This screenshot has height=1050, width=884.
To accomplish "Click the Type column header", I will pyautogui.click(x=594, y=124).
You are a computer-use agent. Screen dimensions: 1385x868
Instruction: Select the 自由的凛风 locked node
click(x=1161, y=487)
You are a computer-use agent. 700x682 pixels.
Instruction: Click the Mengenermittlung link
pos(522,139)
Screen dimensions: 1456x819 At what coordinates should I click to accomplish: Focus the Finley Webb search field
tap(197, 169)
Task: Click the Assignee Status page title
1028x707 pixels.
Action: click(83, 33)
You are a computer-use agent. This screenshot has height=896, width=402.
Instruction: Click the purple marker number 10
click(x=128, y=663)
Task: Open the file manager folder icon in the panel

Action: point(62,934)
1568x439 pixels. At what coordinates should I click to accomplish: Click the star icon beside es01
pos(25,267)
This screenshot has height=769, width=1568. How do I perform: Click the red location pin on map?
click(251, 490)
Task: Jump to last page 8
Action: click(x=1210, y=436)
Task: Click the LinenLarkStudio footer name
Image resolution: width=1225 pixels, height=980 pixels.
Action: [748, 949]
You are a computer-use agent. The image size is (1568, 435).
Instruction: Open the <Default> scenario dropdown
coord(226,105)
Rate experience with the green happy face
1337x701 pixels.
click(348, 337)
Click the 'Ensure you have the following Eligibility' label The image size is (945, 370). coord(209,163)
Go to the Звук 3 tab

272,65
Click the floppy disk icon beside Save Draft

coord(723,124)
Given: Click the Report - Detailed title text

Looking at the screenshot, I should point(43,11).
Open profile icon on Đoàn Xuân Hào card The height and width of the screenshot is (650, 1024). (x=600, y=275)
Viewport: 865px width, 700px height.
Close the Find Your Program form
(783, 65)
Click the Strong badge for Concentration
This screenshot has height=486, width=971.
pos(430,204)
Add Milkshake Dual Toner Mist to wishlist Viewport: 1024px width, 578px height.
━━━━━━━━━━
> WHAT YOU ARE ASKED TO DO
Please give back, exactly as it stands above, the stretch from the line with "You are a computer-use agent. 700x682 pixels." through the line with "You are a computer-use agent. The", and no line outside it.

> FINISHED EXERCISE
You are a computer-use agent. 700x682 pixels.
Instruction: Click the Mengenermittlung link
pos(522,139)
Screen dimensions: 1456x819 At what coordinates should I click to accomplish: Focus the Finley Webb search field
tap(197, 169)
Task: Click the Assignee Status page title
1028x707 pixels.
Action: click(83, 33)
You are a computer-use agent. This screenshot has height=896, width=402.
Instruction: Click the purple marker number 10
click(x=128, y=663)
Task: Open the file manager folder icon in the panel

Action: point(62,934)
1568x439 pixels. At what coordinates should I click to accomplish: Click the star icon beside es01
pos(25,267)
This screenshot has height=769, width=1568. How do I perform: Click the red location pin on map?
click(251, 490)
Task: Jump to last page 8
Action: click(x=1210, y=436)
Task: Click the LinenLarkStudio footer name
Image resolution: width=1225 pixels, height=980 pixels.
Action: [748, 949]
You are a computer-use agent. The image size is (1568, 435).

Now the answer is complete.